THE RED PRIEST OF APPLECROSS.

I heard, with the utmost alarm, the relation of all that had passed, and felt assured that my doom and the doom of our people were sealed. To Mr. Snaggs, Callum had said nothing more than I would have said, but the chances are that, had I encountered him, my bearing might have been more violent.

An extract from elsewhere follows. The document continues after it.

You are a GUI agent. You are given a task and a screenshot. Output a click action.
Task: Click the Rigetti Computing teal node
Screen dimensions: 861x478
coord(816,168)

'The glen will be swept like Glentuirc,' said Callum, as we descended the hill slowly and thoughtfully; 'swept bare as my hand, devil a doubt of it.'

'And the old jointure-house, Callum—our last home on earth—sick and ailing as my poor mother is, how is she ever to be got out of it?'

'Never alive, I fear me.'

I shuddered at his answer, for he as well as I knew the strange old tradition connected with it.

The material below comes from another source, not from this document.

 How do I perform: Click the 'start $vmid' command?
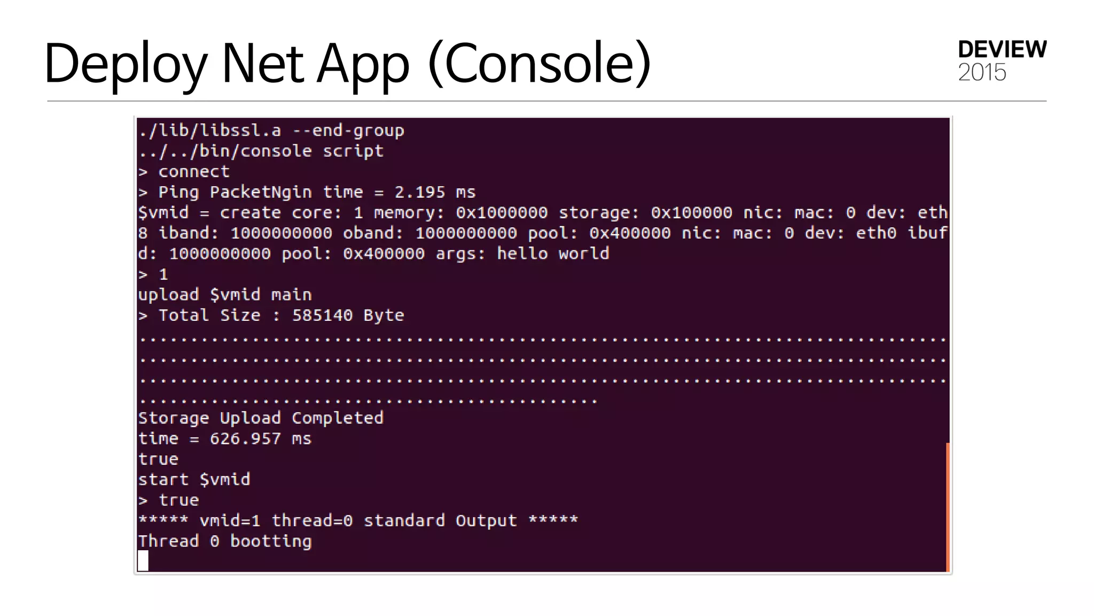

Lachlan Mohr Mac Innon, about twenty years before his fall at Worcester, had been seized by a covenanting and reformatory spirit, and while the fervour lasted, had demolished an ancient chapel of St. Colme, and with the stones thereof, built the said jointure-house. This was considered an act of sacrilege so deep, that the Mac Donalds of Keppoch, and other Catholic tribes, were on the point of marching in hostile array to Glen Ora, when the influence of a wandering monk of the Scottish mission restrained them. This personage, whose adventures have been given to the world as the Capuchino Scozzese, and who is still remembered in Ross-shire as the Red Priest of Applecross, cursed the deed in Latin and Gaelic, and predicted, that as Lachlan Mohr had built a house for the dowagers of his family to live in, not one should ever die there; and strange enough, though it had been inhabited for about two hundred years, no member of our family was ever known to pay the debt of nature within it; though many who were sick, ailing, or longing for death, after dwelling long there, perished by violent ends or sudden diseases elsewhere.

Angus Mac Innon, who fought at Culloden, left a widow, a daughter of Barcaldine, who attained a vast age, and lived beyond a century, attenuated, bed-ridden, sickly, and querulous, in the last stages of emaciation and second childhood. Longing for a crisis to her sufferings, in the same year in which her present Majesty ascended the throne, she insisted on being conveyed on a pallet into the open air, and, like the Lady May, of Cadboll, to defy fate, and test the truth of the terrible prediction. Four of our people, Alisdair Mac Gouran, Ian Mac Raonuil, Red Gillespie, and Mac Ian, the father of my fosterer, bore her slowly and carefully on a palliasse; and whether it might be the result of fancy acting on a highly-nervous temperament, or the weakness of a system worn away with age, I know not; but to the no small horror of her bearers, the aged widow of Angus expired at the instant she was passing the threshold.

Now, my mother had long been sickly and almost bedridden, and thus though I could scarcely put much faith in the prediction of the Red Priest of Applecross, which had been impressed upon me in childhood by my nurse, the mother of Callum Dhu, as something to be spoken of in whispers, and thought of with awe, yet I looked forward with vague apprehension to our expulsion from the house; as she was wont to affirm that she was so feeble and worn by time, that the life in her was not natural, and that if once she passed the door of the fated mansion, her doom would be similar to that of Angus' widow. A strange terror seized me with this thought, for my mother was my only tie to the glen, to my country—to existence itself!

Weary of dark conjectures, and with a heart full of dim forebodings, while Callum and Minnie were in another part of the house, I entered my mother's little parlour. She was again seated at a little tripod table, with her bible and her knitting before her.